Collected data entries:

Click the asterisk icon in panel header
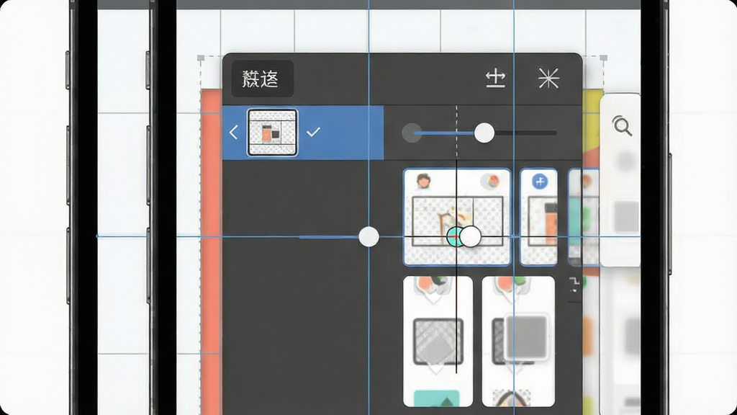The width and height of the screenshot is (737, 415). pos(548,78)
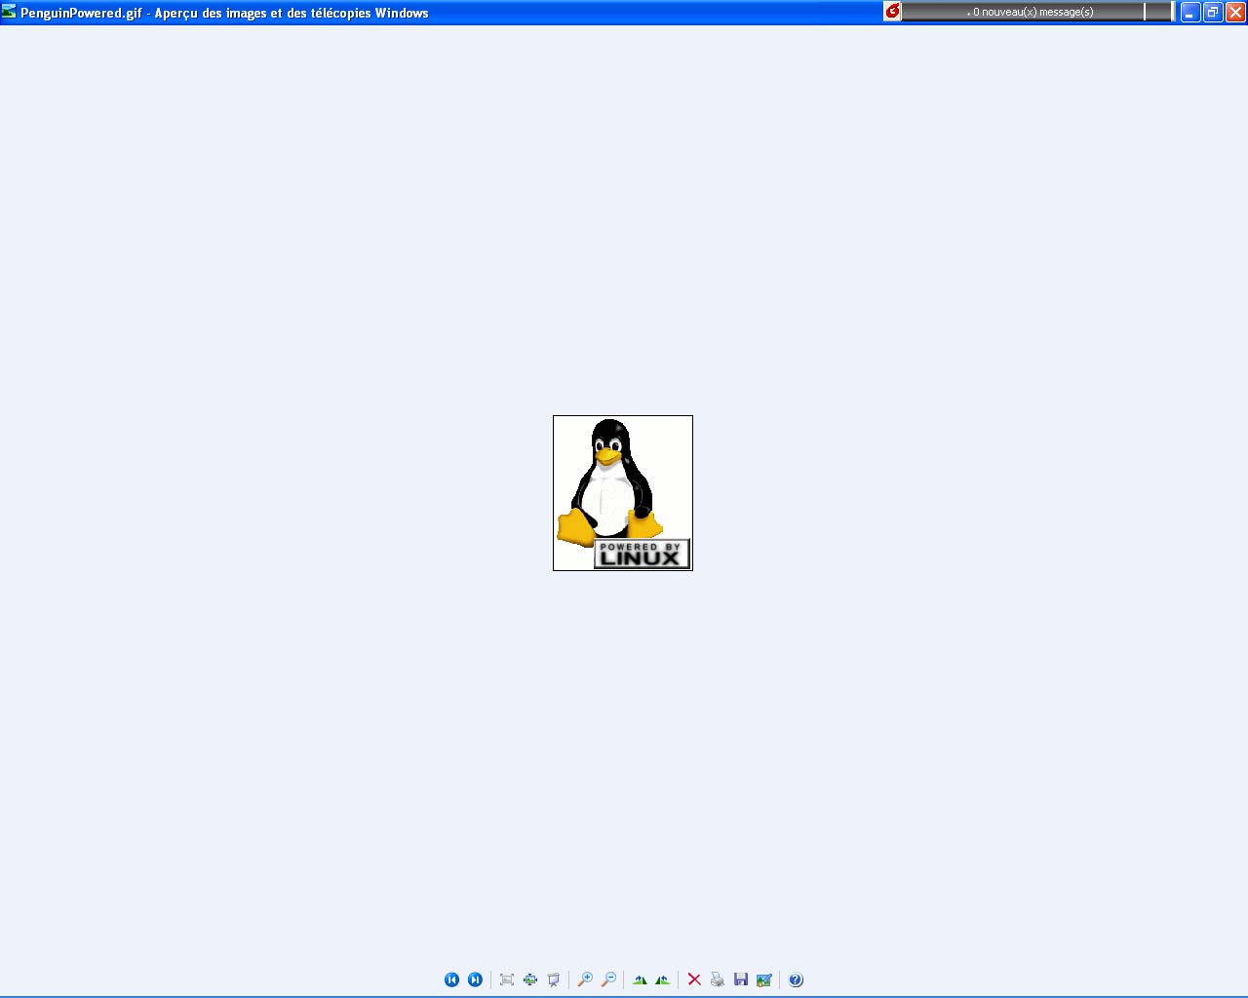Delete the image with red X
Image resolution: width=1248 pixels, height=998 pixels.
coord(694,979)
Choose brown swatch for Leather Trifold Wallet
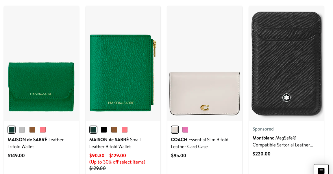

__Work to be completed__
Nothing in the records should be changed in the copy, but the pictures must be left out.

__Output below__
Click the asterisk icon in panel header
The width and height of the screenshot is (737, 415). pos(548,78)
Delete the image with red X
Image resolution: width=1248 pixels, height=998 pixels.
coord(694,979)
Choose brown swatch for Leather Trifold Wallet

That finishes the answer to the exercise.